General characteristics
- Type: steam trawler
- Displacement: 167 tons
- Length: 164 ft 4 in (50.09 m)
- Beam: 24 ft 1 in (7.34 m)
- Draft: 6 ft 9 in (2.06 m)
- Speed: 11.5 kn (21.3 km/h; 13.2 mph)
- Complement: 25
- Armament: 1 × 3 pounder cannon

= USS Long Island (SP-572) =

Long Island was a 167-ton steam trawler built as a civilian ship until purchased by the United States Navy and commissioned as USS Long Island (SP-572).

Long Island was built in 1912 by Cobb & Butler in Rockland, Maine and purchased by the US Navy 18 April 1917 from her owner, George B. Morrill. She was taken over 1 May 1917 and enrolled in the Naval Coast Defense Reserve 2 May 1917; and commissioned 8 May 1917 at Boston.

Assigned to the 1st Naval District, Long Island throughout the war served out of Boston as harbor patrol ship, minesweeper, and icebreaker. From 30 March until 18 April 1918 she escorted a submarine chaser between Boston and Bermuda.
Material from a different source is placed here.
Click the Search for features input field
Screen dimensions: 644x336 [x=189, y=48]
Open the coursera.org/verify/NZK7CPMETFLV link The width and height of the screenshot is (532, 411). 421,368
She then sailed to New London, Conn., and Newport, R.I., before returning to Boston 30 April.

Long Island departed Boston 30 January 1919 for Charleston, S.C., where she arrived 5 February. Assigned to the 6th Naval District, she served as a temporary lightship off Charleston until 25 May. Detached from the 6th Naval District 24 June, during the next 2 months she operated along the Atlantic coast from Hampton Roads to Boston. She decommissioned 13 September 1919 and was sold on 1 December 1919 to the Douglas Company in Reedville, Va.